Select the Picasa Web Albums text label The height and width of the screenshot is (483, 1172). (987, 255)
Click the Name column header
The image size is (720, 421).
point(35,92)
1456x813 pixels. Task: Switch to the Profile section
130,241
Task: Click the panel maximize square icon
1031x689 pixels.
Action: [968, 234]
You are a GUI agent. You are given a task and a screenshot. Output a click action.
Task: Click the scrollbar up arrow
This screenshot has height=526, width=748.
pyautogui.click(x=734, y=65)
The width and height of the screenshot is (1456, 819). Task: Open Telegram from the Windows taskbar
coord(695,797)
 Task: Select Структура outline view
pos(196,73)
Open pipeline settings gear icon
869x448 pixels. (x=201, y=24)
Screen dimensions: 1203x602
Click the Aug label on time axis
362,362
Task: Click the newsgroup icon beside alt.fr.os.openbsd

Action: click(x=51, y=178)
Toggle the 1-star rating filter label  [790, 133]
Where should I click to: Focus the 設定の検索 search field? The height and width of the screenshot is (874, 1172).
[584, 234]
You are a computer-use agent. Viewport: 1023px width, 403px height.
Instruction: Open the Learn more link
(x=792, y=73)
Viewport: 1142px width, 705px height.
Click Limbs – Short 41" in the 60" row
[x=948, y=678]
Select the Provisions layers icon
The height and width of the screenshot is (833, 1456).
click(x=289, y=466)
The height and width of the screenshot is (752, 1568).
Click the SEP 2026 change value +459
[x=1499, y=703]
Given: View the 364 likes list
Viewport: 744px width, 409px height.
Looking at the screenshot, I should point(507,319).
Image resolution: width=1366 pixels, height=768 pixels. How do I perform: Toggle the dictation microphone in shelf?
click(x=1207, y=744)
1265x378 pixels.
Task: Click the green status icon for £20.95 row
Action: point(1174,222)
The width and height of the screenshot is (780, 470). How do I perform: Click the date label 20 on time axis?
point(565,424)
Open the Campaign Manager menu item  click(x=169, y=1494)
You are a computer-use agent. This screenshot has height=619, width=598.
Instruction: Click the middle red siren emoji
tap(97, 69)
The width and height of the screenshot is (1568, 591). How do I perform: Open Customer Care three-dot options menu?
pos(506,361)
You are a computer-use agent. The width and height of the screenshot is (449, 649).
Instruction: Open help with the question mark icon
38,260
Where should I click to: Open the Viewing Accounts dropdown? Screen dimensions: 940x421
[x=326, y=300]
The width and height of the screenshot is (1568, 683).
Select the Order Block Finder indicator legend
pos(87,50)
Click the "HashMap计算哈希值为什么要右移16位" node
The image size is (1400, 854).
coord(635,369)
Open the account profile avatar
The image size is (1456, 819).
::::::::
Consigna: Reescribe completo el tramo de los registros de arriba que va desde la línea que contiene "Viewport: 1142px width, 705px height." hasta la que contiene "[x=1499, y=703]", ambas incluidas, sin omitir ninguna línea. Desplaza en 62 cada número de las coordenadas que dan las respuestas.

Solución:
Viewport: 1142px width, 705px height.
Click Limbs – Short 41" in the 60" row
[x=1010, y=740]
Select the Provisions layers icon
The height and width of the screenshot is (833, 1456).
click(x=351, y=528)
The height and width of the screenshot is (752, 1568).
Click the SEP 2026 change value +459
[x=1561, y=765]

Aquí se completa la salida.